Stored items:

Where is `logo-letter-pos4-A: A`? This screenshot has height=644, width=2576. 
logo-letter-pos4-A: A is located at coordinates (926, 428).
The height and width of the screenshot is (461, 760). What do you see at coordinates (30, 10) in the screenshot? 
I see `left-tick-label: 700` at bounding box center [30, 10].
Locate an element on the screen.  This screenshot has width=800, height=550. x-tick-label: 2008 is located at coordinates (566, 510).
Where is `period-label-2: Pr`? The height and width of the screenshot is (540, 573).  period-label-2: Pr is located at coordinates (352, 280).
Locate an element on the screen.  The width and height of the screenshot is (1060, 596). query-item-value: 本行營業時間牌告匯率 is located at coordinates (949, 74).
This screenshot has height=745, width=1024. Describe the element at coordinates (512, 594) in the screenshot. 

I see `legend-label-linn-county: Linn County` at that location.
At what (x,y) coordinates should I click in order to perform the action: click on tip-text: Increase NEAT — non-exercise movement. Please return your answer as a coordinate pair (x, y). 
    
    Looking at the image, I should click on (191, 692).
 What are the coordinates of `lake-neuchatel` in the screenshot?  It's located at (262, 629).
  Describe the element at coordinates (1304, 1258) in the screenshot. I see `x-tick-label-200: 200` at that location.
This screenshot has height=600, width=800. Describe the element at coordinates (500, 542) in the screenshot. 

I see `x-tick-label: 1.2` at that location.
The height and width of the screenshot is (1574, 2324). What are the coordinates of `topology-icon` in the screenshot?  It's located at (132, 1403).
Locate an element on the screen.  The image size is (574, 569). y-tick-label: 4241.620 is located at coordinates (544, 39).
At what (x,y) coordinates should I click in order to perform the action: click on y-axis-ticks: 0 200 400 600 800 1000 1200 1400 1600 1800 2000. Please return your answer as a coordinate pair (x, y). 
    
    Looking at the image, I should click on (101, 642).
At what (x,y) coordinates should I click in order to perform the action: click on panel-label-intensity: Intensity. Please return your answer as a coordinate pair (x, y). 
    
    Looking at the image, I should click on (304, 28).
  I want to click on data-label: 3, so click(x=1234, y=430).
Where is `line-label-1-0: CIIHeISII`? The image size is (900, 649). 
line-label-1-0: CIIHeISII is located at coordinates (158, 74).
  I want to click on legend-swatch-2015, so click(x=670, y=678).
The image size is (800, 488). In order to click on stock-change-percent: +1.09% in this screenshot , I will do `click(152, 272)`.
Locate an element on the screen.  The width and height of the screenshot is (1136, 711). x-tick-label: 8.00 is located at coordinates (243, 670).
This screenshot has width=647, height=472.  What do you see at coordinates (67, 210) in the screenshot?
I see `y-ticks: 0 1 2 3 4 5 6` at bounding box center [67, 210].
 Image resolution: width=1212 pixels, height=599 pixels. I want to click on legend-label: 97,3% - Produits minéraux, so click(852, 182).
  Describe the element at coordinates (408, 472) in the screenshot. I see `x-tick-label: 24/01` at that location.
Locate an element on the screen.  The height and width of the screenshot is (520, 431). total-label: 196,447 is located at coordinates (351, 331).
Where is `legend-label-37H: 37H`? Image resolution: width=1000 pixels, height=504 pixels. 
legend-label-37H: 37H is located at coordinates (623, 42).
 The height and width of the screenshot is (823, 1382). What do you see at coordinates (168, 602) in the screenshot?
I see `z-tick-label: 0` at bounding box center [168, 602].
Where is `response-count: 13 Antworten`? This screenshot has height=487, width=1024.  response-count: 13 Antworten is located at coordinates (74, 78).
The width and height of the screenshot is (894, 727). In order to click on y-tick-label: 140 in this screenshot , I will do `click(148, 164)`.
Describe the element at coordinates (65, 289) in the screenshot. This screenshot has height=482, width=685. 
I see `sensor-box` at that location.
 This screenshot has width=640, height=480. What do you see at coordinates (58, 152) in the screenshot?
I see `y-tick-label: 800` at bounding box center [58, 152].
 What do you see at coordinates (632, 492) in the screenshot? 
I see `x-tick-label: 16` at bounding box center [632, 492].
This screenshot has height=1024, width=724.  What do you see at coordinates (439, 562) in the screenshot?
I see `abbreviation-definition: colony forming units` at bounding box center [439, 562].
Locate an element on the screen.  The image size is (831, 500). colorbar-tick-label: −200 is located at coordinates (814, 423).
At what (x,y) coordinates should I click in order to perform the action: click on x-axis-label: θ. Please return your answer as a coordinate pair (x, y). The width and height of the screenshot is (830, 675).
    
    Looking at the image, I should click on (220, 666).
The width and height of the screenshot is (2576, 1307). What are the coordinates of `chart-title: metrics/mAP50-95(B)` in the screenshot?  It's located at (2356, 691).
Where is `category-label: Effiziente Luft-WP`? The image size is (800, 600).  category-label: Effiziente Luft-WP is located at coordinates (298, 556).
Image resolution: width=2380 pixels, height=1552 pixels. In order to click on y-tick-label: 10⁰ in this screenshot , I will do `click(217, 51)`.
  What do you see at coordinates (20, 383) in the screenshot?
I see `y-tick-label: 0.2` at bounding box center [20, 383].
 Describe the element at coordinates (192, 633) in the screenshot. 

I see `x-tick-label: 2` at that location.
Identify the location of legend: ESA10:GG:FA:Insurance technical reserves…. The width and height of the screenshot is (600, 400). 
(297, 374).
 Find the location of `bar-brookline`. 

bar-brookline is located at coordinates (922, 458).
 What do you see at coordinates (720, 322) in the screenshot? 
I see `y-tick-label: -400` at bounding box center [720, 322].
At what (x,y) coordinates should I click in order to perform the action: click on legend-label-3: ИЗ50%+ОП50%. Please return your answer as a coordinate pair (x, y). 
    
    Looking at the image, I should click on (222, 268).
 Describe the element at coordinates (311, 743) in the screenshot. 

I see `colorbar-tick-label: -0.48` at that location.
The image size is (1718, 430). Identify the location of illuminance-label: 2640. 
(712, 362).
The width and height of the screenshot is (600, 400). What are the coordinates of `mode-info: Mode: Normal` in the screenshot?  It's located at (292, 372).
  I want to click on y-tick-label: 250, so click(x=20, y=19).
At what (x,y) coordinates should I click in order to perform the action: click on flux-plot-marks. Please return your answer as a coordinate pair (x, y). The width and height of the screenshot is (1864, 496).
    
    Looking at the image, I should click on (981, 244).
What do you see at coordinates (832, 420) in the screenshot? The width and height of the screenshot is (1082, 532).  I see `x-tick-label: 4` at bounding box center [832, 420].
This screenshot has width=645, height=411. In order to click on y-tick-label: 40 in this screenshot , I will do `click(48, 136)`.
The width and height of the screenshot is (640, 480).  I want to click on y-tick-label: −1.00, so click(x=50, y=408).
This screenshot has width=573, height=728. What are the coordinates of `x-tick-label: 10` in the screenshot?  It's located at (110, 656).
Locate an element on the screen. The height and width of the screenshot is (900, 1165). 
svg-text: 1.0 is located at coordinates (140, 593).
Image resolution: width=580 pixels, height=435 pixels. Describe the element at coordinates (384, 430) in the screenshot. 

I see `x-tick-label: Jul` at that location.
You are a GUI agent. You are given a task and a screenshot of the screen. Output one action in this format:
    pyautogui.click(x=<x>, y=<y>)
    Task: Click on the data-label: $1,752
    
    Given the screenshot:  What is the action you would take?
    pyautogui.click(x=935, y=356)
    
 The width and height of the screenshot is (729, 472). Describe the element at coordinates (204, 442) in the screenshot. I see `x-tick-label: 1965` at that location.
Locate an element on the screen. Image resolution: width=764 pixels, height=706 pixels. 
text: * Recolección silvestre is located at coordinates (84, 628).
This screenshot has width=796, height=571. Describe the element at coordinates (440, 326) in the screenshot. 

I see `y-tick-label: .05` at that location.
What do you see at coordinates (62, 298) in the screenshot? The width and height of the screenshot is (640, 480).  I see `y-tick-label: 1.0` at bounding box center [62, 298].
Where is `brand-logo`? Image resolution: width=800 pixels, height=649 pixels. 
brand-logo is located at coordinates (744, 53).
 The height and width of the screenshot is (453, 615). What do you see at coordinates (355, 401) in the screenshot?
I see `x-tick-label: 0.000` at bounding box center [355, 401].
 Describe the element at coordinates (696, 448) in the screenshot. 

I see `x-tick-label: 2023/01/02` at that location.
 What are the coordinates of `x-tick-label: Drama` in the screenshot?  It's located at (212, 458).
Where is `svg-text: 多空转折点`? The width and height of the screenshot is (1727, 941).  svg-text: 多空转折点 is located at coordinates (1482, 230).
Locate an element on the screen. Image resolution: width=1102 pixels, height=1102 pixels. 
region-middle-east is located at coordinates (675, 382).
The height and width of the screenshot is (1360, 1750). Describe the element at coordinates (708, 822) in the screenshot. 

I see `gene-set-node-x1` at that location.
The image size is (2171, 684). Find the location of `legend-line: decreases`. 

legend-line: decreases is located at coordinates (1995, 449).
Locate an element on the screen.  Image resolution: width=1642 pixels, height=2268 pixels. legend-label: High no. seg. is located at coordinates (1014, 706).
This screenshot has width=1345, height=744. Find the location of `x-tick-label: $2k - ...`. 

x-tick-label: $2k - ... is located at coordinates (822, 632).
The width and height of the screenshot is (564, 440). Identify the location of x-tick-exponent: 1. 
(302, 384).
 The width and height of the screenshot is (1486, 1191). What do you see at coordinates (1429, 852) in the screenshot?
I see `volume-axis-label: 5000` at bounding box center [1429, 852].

▸ WORK ITEM: Copy out the records word for word, starting at the line that contains "on y-axis-ticks: 0" and ending at the line that contains "Looking at the image, I should click on (101, 642).", including both of those lines.

▸ TASK RESPONSE:
At what (x,y) coordinates should I click in order to perform the action: click on y-axis-ticks: 0 200 400 600 800 1000 1200 1400 1600 1800 2000. Please return your answer as a coordinate pair (x, y). 
    
    Looking at the image, I should click on (101, 642).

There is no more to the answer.